For sure, these special codepoints are not part of "plain text" definition. They are permanently reserved and assigned for technical reasons. So keeping U+FFFE assigned, with a deprecated (and highly discouraged now) role as a abstract character, but with a important (and standard) technical role for use in encoding schemes can't be removed.
So keep this distinction clear: encoding schemes do not only serialize encoding forms. They also contain some additional byte sequences that are used to specify or control the effective format of the serialization, or that allow disambiguating it.

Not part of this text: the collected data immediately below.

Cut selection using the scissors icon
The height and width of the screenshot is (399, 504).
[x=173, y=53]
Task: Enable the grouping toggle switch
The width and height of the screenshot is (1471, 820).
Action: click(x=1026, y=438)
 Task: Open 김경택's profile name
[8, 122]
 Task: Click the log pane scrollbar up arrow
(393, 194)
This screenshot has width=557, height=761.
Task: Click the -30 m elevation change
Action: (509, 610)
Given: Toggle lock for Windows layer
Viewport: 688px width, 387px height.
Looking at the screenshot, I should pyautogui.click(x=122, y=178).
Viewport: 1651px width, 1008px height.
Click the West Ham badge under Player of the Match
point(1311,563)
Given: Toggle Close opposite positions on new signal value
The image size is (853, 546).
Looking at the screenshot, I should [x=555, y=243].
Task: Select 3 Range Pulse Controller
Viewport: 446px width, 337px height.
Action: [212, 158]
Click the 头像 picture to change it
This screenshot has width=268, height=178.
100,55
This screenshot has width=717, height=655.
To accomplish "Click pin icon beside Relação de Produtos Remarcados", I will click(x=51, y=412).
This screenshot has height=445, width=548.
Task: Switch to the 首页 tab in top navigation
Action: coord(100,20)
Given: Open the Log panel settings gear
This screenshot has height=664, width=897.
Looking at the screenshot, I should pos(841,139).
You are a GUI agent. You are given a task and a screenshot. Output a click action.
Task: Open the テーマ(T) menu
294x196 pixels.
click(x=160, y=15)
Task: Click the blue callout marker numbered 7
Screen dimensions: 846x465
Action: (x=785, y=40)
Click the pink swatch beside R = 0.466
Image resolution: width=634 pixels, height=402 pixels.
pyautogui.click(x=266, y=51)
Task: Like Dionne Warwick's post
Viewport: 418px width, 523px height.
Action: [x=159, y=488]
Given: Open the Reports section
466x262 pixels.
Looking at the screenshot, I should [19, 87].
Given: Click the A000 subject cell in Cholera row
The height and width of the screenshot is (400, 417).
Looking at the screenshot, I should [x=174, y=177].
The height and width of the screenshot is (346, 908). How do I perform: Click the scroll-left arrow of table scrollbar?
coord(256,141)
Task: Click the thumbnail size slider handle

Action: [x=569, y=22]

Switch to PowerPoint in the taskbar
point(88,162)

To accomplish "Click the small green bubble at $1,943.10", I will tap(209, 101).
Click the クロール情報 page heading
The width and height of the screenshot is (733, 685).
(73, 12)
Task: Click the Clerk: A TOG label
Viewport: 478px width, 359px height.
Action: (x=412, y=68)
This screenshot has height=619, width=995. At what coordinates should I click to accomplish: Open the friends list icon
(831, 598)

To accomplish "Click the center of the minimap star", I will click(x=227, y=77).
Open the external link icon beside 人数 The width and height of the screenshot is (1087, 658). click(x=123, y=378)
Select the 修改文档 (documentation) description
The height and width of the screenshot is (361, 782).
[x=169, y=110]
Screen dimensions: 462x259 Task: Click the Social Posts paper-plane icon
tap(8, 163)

Once you have realized that encoding schmes are used for I/O on a sequencial stream, it's true that you can define what is the beginning of the stream, so there's no ambiguity about how to interpret a U+FFFE codepoint at the beginning of a stream of bytes.
Then realize that all Unicode algorithms do not work at the level of encoding schemes or even at the level of encoding forms. These algorithms work at the higher level of complete codepoints mapped to abstract characters.
So the special role of U+FFFE at the begining of some standard Unicode encoding *scheme* like CESU-8, UTF-8, UTF-16 or UTF-32 (I don't say UTF-16BE, UTF-16LE, UTF-32BE which are specifically designed as restrictions of the more general UTF-16 and UTF-32 encoding schemes) is standard. It can't be removed and thanks it is useful.
It's also true that Unicode already offers alternative encoding *schemes* for those applications that can't support leading BOMs in encoding schemes: UTF-16BE, UTF-16LE, UTF-32BE and UTF-32LE.
But it's also true that Unicode should also standardize a restriction of the UTF-8 encoding scheme, for those application that don't want or can't support leading BOMs at the beginning of a bytes-stream.
So to solve all those problems and discussions, why not standardizing the "UTF-8N" encoding scheme as the restriction of the "UTF-8" encoding scheme with NO leading BOM ?
Such standard restrictions could also be added to other standard *schemes*:
- "BOCU-1N"; same as "BOCU-1" but with no leading BOM.
- "CESU-8N": same as "CESU-8" but with no leading BOM.
- "SCSU-N": same as "SCSU" but with no leding BOM.
Unicode could also as well say that all Unicode-conforming encoding schemes should be supporting a leading BOM in an "open" version, unless a second encoding scheme is specifically designed as a restriction of the first one which admits the leading BOM. Unicode should also clearly say that there's effectively NO BOM in the corresponding standard encoding form, and that the mapping between the encoding form and a restricted encoding scheme is fully bijective.
For applications using the standard "open to BOM" encoding schemes, there must also exist a non-lossy conversion for strings that start with the U+FFFE abstract character.
The only way to achieve this is that a string of abstract characters (or codepoints) or an encoding form of that string, that starts with the U+FFFE codepoint, MUST encode a supplementary leading BOM in the encoding scheme, so that this leading BOM can be safely ignored when converted back to an encoding form, the second U+FFFE codepoint being left unchanged.
This would solve almost of those discussions, as now programmers would be given the choice for the appropriate encoding scheme to use in various contexts.